Son los mismos síntomas en las distintas situaciones humanas, llevamos un pirómano dentro que a la menor oportunidad, encendemos nuestros instintos, para enaltecer aquello en lo que creemos, da igual si tenemos razón o no, nuestra ofuscación, nuestro enojo o conmoción por situaciones a veces ciertas y en otras inciertas nos lleva a enfrentarnos a problemas externos cuando aún no hemos resuelto los internos. Hay situaciones que se crean ex profeso para hacernos mirar para otro lado, utilizan nuestro hartazgo, nuestra rabia, nuestro enfado para hacernos olvidar lo incapaces que son como dirigentes. Nos utilizan para acallar nuestras voces ante los verdaderos problemas de la ciudadanía, la mala gestión en dependencia, la sanidad, la educación, la seguridad, etc. Hay situaciones que me recuerdan a cuando ante problemas sonoros nos ponían toros y futbol, ahora se ha cambiado por la manipulación de nuestros sentimientos para esconder lo que no queremos que veamos.
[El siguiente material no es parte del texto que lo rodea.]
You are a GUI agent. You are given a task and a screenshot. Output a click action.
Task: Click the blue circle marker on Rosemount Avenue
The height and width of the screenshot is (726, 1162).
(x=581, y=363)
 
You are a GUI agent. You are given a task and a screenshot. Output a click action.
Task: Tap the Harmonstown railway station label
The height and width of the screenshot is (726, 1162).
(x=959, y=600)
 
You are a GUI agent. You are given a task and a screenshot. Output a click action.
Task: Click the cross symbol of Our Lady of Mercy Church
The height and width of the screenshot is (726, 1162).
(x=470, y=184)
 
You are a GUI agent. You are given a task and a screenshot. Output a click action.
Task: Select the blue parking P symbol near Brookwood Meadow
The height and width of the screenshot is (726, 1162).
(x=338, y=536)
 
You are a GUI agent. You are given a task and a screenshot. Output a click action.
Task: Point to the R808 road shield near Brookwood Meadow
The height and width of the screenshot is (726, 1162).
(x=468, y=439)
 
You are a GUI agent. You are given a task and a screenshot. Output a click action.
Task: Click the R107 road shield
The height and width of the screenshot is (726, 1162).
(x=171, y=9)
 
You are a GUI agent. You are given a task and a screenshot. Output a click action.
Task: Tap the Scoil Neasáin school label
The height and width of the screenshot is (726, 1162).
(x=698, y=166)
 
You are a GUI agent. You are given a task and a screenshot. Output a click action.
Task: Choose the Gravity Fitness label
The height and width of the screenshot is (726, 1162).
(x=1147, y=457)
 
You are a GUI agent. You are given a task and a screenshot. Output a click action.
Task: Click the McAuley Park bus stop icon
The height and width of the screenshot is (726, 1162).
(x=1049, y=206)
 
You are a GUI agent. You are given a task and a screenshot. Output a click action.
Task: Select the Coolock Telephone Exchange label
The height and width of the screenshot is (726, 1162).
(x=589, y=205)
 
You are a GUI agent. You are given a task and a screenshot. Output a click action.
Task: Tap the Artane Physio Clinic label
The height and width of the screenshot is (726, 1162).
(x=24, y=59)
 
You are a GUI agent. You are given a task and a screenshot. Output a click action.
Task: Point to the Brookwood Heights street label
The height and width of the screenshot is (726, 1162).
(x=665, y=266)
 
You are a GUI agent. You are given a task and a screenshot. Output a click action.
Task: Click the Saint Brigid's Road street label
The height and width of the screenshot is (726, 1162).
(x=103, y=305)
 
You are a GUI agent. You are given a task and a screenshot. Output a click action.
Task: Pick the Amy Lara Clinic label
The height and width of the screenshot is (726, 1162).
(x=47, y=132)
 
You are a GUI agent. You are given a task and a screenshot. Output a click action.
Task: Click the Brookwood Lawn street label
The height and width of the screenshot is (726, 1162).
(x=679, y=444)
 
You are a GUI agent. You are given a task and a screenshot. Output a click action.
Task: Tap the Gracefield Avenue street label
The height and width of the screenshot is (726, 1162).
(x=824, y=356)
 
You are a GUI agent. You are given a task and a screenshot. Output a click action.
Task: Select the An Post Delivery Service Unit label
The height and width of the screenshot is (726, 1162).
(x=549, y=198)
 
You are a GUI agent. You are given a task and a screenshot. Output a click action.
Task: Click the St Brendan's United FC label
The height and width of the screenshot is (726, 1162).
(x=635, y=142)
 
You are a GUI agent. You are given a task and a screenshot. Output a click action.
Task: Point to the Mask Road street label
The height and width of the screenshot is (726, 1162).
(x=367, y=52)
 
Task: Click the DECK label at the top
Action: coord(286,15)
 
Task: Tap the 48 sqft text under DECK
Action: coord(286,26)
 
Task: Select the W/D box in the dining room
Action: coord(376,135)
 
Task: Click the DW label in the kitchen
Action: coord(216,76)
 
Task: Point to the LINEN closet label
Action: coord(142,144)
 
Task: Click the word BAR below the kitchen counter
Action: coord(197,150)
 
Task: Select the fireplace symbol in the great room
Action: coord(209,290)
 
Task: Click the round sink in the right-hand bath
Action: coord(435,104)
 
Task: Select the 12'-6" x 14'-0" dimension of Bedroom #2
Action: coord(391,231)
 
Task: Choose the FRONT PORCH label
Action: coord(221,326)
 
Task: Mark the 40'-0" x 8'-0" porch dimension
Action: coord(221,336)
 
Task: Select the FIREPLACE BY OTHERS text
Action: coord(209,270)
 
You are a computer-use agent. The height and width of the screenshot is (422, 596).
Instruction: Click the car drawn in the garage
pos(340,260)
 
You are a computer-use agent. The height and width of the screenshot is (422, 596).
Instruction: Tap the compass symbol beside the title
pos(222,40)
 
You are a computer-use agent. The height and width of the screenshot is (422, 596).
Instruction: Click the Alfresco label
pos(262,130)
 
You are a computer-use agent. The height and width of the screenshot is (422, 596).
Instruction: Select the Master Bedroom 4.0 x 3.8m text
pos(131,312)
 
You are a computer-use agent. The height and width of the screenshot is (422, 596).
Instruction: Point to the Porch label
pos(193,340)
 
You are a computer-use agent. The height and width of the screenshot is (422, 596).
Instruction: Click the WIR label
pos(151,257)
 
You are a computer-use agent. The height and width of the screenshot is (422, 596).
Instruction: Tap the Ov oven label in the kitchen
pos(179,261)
El pirómano que llevamos dentro, aguarda agazapado, escondido en un mar de ideales, de situaciones inconexas a priori, que luego con el pretexto de protegernos de cualquier amenaza, sea cierta o no, utiliza su poder para someternos a sus intereses. Tienen una conducta irresponsable e incendiaria de las pasiones humanas, utilizando el odio y el engaño, como combustible. Se aprovechan desde su atalaya mediática para lanzar andanadas, fogonazos verbales que enervan nuestros ánimos, nuestras pasiones, sin importarles el grado de rabia o de contestación popular que salga de sus intervenciones. Esta gente oportunista, sedientos de protagonismo, sin ética ni principios malean a sus seguidores polarizando y encendiendo los ánimos.
Hay que buscar una solución política a lo que está ocurriendo, arrinconar a los pirómanos que de noche piden asaltar la calle y de día se suben a un escaño. Aquellos y aquellas que arengan a las masas sin inmutarse desde su pedestal, dejando solo a su pueblo, a su gente, a su ciudad, esperando que todo se consuma y pueda luego él, resurgir de sus propias cenizas. Las grandes mentiras contadas desde un lado y otro, han sido munición suficiente para se construya un relato creíble, mientras una parte de nuestro territorio arde, la otra parte es jaleada para que la intervengan, mientras una parte de nuestro territorio es enaltecida, la otra parte sufre, se desangra.
Encerremos en lo mas hondo de nuestro ser el pirómano que llevamos dentro y, dejemos que la luz, la sensatez, la coherencia, la concordia, la responsabilidad y sobre todo la lealtad entre territorios asomen en estos momentos de incertidumbre y zozobra.
Con la pluma del Faycán.
Gregorio Viera Vega es activista social, exconcejal en el Ayuntamiento de Telde y miembro de la ejecutiva regional del PSOE.